Where is Rapido Ownly available?
It launched citywide in Bengaluru on 3 March 2026, with an initial target of reaching 10 cities by around July 2026 (MediaNama, 2026). Check the app for current coverage.
What commission does ONDC charge?
There is no single ONDC commission. Your cost is a stack — a small network fee, the commission set by your buyer app, and separate logistics — generally well below the duopoly's up-to-30% take, but it varies by buyer app.
How do I actually join ONDC as a restaurant?
You onboard through a seller/buyer app on the network (Magicpin is the largest for food); your listing then appears across the buyer apps customers use (Business Standard, 2024). You'll need a valid FSSAI licence and GST registration.

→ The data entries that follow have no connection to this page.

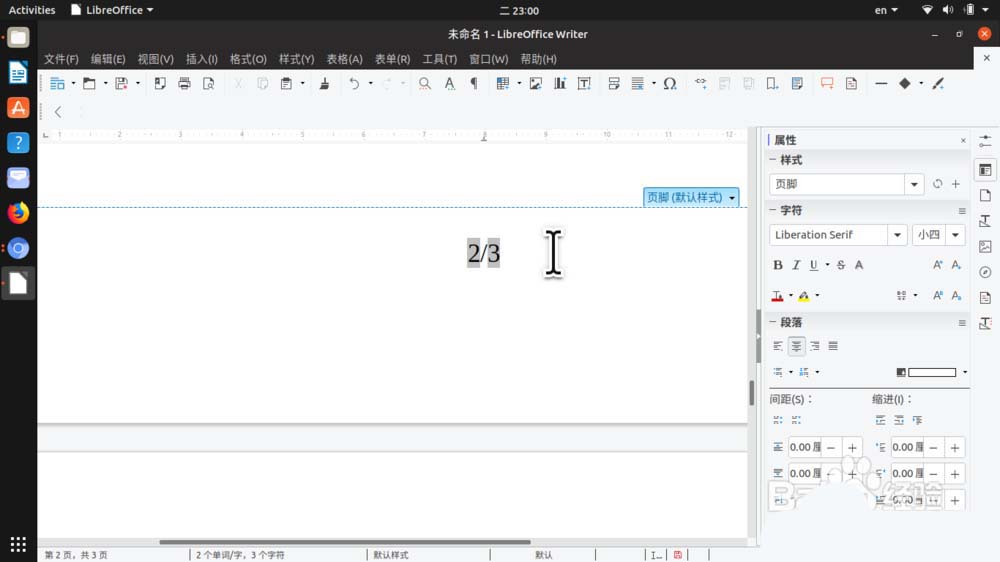1000x562 pixels.
Task: Click the 小四 font size field
Action: (929, 235)
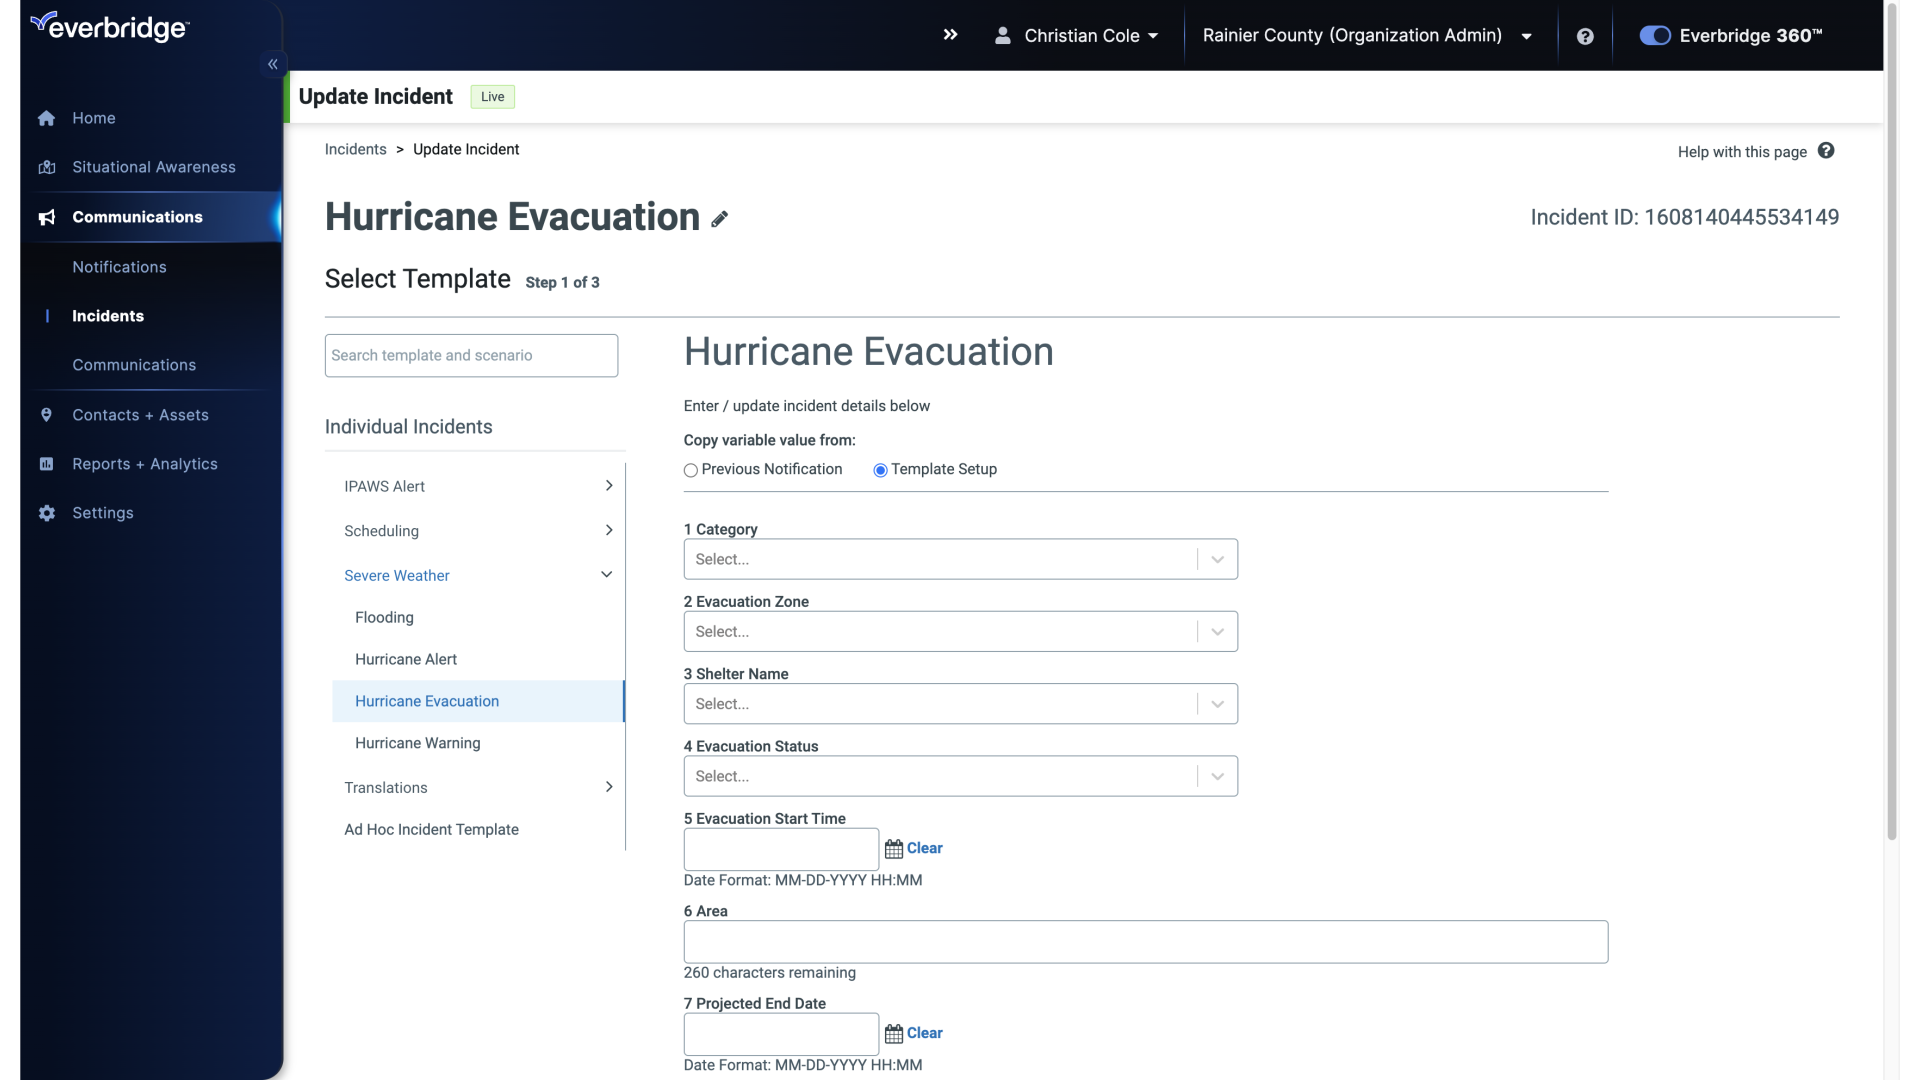The width and height of the screenshot is (1920, 1080).
Task: Select Template Setup radio button
Action: tap(880, 469)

Will I get fewer orders on the alternatives?
At first, almost certainly. The duopoly still controls discovery, so challengers and direct channels deliver lower volume initially. Use them to reduce commission on repeat customers, not to replace your main order source overnight.
Is going direct worth it for a small restaurant?
Yes for repeat business — you keep almost the full order value instead of losing up to a third. But you must drive customers to the channel yourself; it won't bring you new diners the way an app does.
Can I use the alternatives and Swiggy/Zomato at the same time?
Yes. Most independents run a mix: stay on the apps for discovery, and steer regulars to ONDC, Ownly or a direct channel to cut commission over time. Note that the apps' historical price-parity clauses are part of the CCI case, so keep your pricing consistent where required.
What's the single best first step to cut my commission?
Set up a direct ordering channel and start moving your existing regulars onto it — it's the one option available to every restaurant, in every city, today.
The bottom line
You don't have to choose between "all-in on Swiggy and Zomato" and "quit them tomorrow." The 2026 reality is that you finally have leverage: ONDC for cheaper reach, Ownly for zero-commission orders where it operates, and a direct channel for the regulars you've already earned. Keep the apps for discovery, move your repeat customers somewhere cheaper, and stop paying the new rent on the diners who'd come back anyway.